Although the results here are broadly borne out by those elsewhere, improvements could be made to the methodology that would provide greater confidence that no potential positive values for solar and wind electricity assets have been missed. These improvements relate mainly to the validity of RVM, treatment of subsidies, and depreciation and cost profiles and are discussed in the underlying technical paper (Smith et al. 2021).

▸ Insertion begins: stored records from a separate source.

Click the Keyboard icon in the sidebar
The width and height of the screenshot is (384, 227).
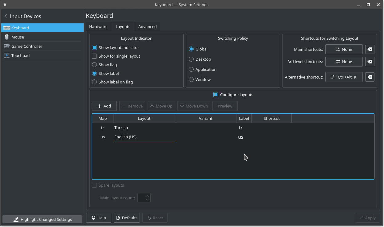7,28
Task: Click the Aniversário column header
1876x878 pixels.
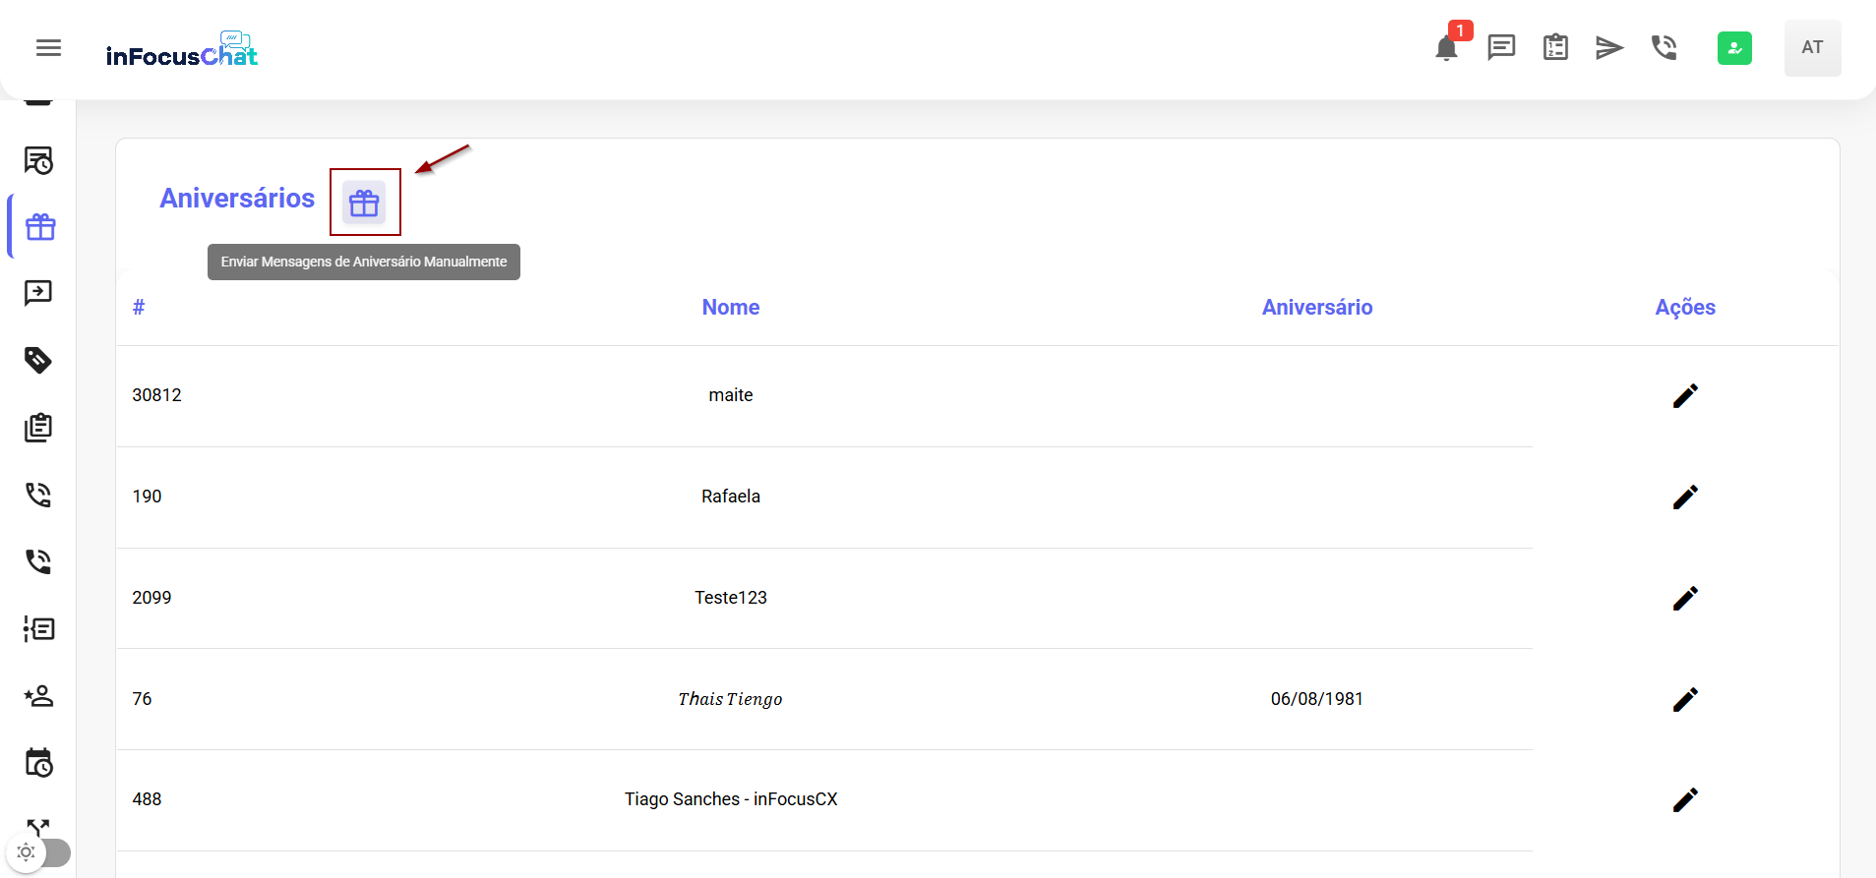Action: tap(1316, 308)
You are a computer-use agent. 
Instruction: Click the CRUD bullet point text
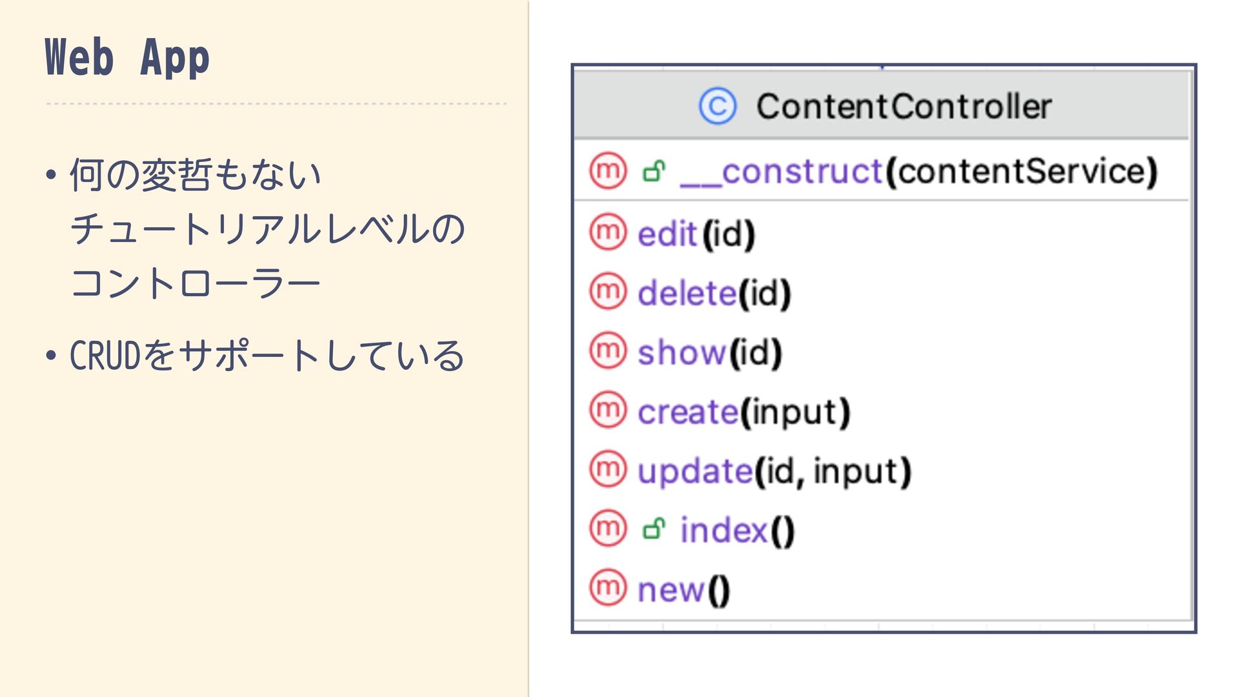pyautogui.click(x=267, y=356)
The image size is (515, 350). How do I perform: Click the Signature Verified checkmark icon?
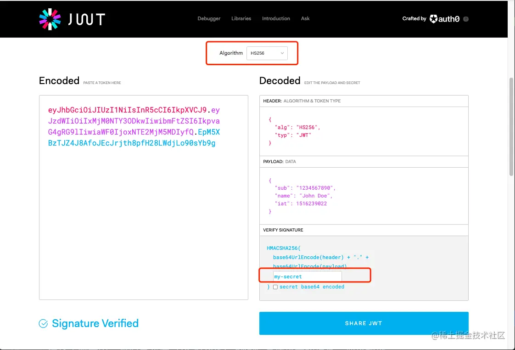pyautogui.click(x=43, y=323)
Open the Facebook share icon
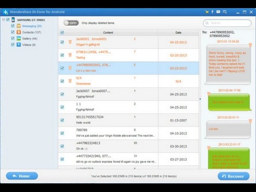The width and height of the screenshot is (256, 192). point(212,12)
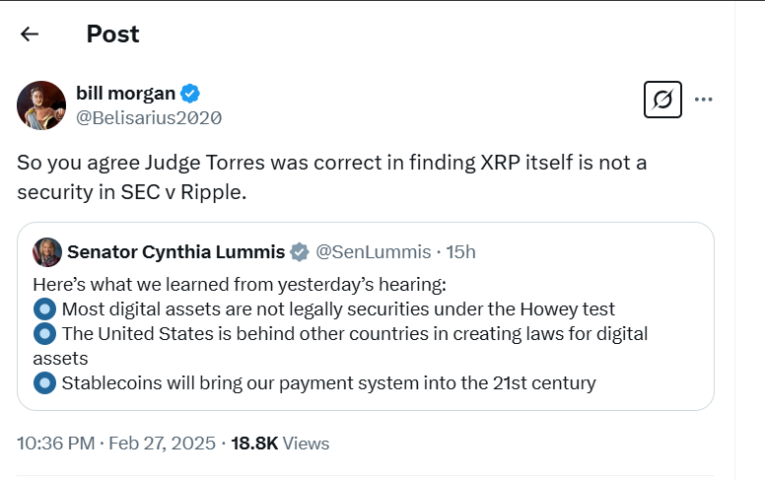The image size is (765, 480).
Task: Open the three-dot More options menu
Action: click(703, 100)
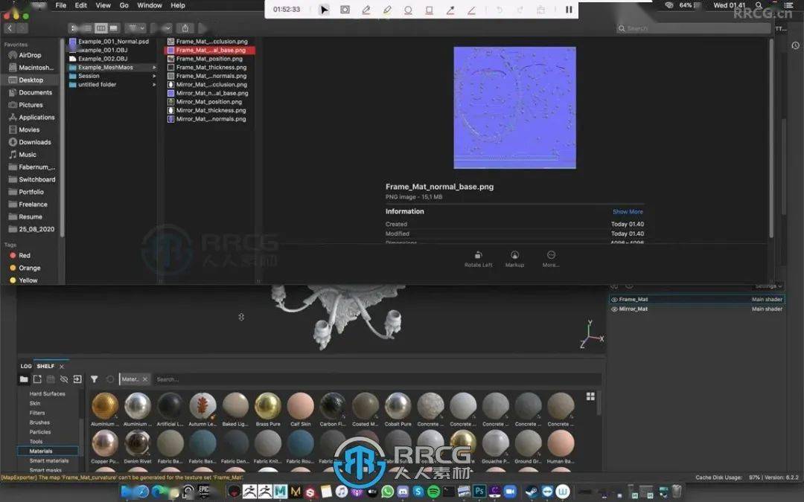Remove the Materials filter tag in Shelf
Image resolution: width=804 pixels, height=502 pixels.
(x=145, y=379)
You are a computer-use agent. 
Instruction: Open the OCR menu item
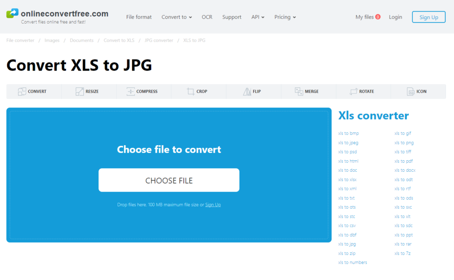[x=207, y=17]
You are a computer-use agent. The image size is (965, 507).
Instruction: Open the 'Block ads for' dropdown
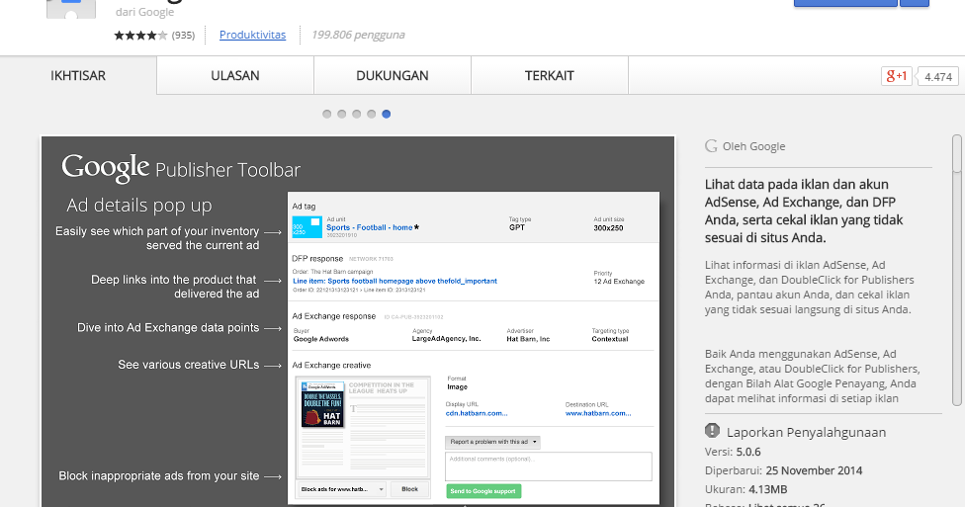(341, 489)
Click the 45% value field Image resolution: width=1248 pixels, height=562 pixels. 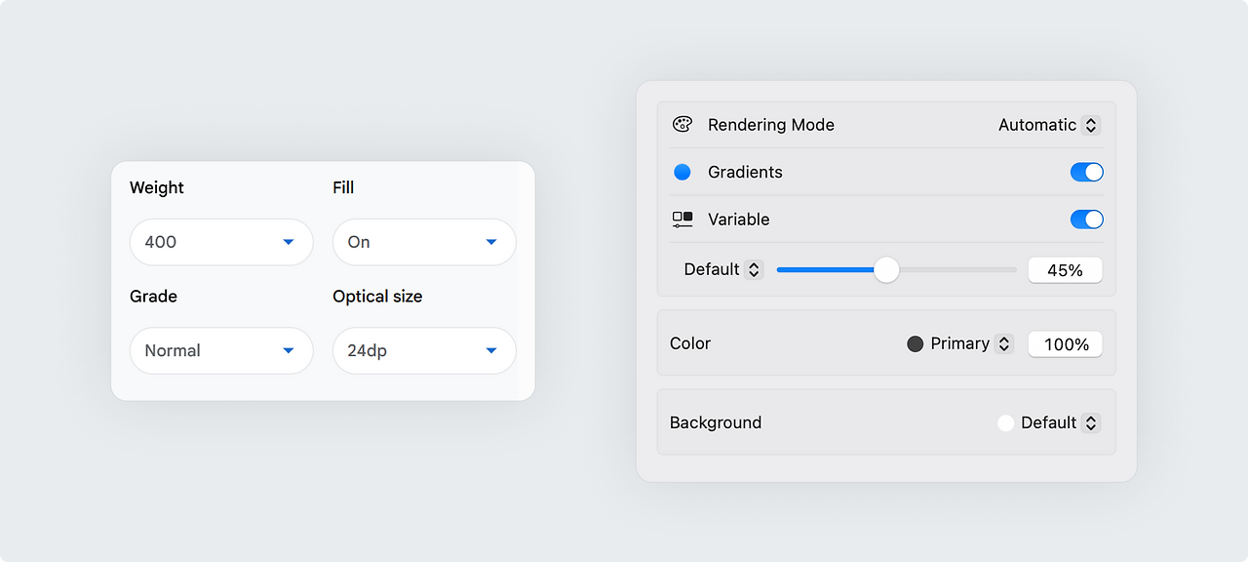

Future values of renewable energy assets will depend on the policy framework under which they will operate. Wealth analysis helps distinguish policies that are successful in increasing clean energy generation from those that also create wealth to society and hence are sustainable in the longer term. Renewable energy subsidies have proven to reduce sharply the cost of clean energy generation and facilitate their scaling-up. As renewables such as onshore wind and solar PV are coming of age, however, going forward, power production subsidies can make renewable electricity profitable, but they do not create sustainable assets for nations (this argument holds for capex or price subsidies of power plants and not for upstream research and development subsidies). Competitive electricity markets with carbon pricing can make clean energy not only profitable but also wealth-creating without subsidies and even before counting local external environmental benefits. One of the main obstacles to sustainable value creation by renewable electricity is noneconomic dispatch of power plants in most developing countries, whereby power plants (including thermal) are built under long-term power purchase agreements that give them contractual rights (or political privilege in case of state-owned plants) to minimum operating hours and/or minimum offtake prices.